3. Stay strong without sounding aggressive – You want to sound positive during this conversation. One cannot afford to come across as too demanding. It is a tricky situation, because it is necessary to negotiate hard however you need to push just enough without going overboard.
The Red Shoe Movement (A forum helping women achieve career success) had expert Lily Benjamin address this issue with the following: “Emotions will come across in negative ways when negotiating because you are trying to sell something you are passionate about. This causes you to forget to listen. State your intentions and be logical. People respond to logic not emotions. Redirect your emotions during negotiation. Show objective data. Emotions and passion can hijack objectivity and your negotiation techniques.”
4. Understand the person you are negotiating with – Knowing the person and their role at the organization is always helpful to navigate your conversation. Knowledge of role may help you gauge the capability and power that individual has in making a decision about your role.

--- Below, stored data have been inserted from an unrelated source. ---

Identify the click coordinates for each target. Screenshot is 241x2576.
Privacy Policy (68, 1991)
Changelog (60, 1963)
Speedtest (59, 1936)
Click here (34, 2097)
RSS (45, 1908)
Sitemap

Prof. Deepak Malhotra professor at Harvard Business School says negotiating with a prospective boss is very different from negotiating with an HR representative. You can perhaps afford to pepper the latter with questions regarding details of the offer, but you don’t want to annoy someone who may become your manager with seemingly petty demands. On the flip side, HR may be responsible for hiring 10 people and therefore reluctant to break precedent, whereas the boss, who will benefit more directly from your joining the company, may go to bat for you with a special request. Your job is also to figure out where they’re flexible and where they’re not. If, for example, you’re talking to a large company that’s hiring 20 similar people at the same time, it probably can’t give you a higher salary than everyone else. But it may be flexible on start dates, vacation time, and signing bonuses. On the other hand, if you’re negotiating with a smaller company that has never hired someone in your role, there may be room to adjust the initial salary offer or job title but not other things.
5. Talk about the ‘Job offer’ as a whole –Understand the benefits and other factors like flexible working hours, vacation days, etc. It’s important to ask questions around career advancement opportunities, mentoring and training offered in the organization. Do not have a myopic view and limit your discussion to the salary alone.
Katherine McGinn, professor of business administration at Harvard Business School says “Candidates often focus on money because it is tangible but what makes a position attractive is not just the dollar amount assigned to it. Think about the aspects of the job that will make it satisfying: opportunities for advancement, exciting assignments, the chance to work with senior executives, etc.” McGinn suggests asking yourself, “How can I build the biggest job I’m interested in having?” and then negotiate with your potential employer about those non-monetary elements, in addition to salary.
6. Close confidently – Finally, know your ZOPA (Zone Of Possible Agreement) and be prepared to walk away or continue the discussion with a follow up later. You don’t have to agree to the offer on the spot or in person. It is common practice to request for time to think about the offer and go back with a response. Take no more than 2 days to do so. Remember to negotiate on facts based on research; it will help portray you as a professional.
In a competitive job market, salary negotiations may be perceived as challenging but a well thought-out strategy can help you walk out with your desired compensation package.